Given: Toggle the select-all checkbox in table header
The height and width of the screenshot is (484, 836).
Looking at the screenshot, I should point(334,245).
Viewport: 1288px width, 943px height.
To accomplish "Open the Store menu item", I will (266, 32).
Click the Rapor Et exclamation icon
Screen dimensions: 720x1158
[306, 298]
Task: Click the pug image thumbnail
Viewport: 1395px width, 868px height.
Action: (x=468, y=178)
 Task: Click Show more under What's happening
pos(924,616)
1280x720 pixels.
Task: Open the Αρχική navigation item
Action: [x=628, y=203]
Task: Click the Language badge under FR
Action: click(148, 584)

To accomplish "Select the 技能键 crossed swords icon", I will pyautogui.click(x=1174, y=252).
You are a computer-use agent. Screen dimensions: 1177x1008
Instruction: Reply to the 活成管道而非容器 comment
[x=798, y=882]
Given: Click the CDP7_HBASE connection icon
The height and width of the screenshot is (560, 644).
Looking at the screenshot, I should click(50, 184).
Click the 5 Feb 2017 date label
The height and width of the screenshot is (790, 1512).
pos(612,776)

##############################

◆ **Task description**
Scan the entries above, and wherever a line holds the string "Given", copy it.

◆ **Solved exercise**
Given: Toggle the select-all checkbox in table header
Given: Click the CDP7_HBASE connection icon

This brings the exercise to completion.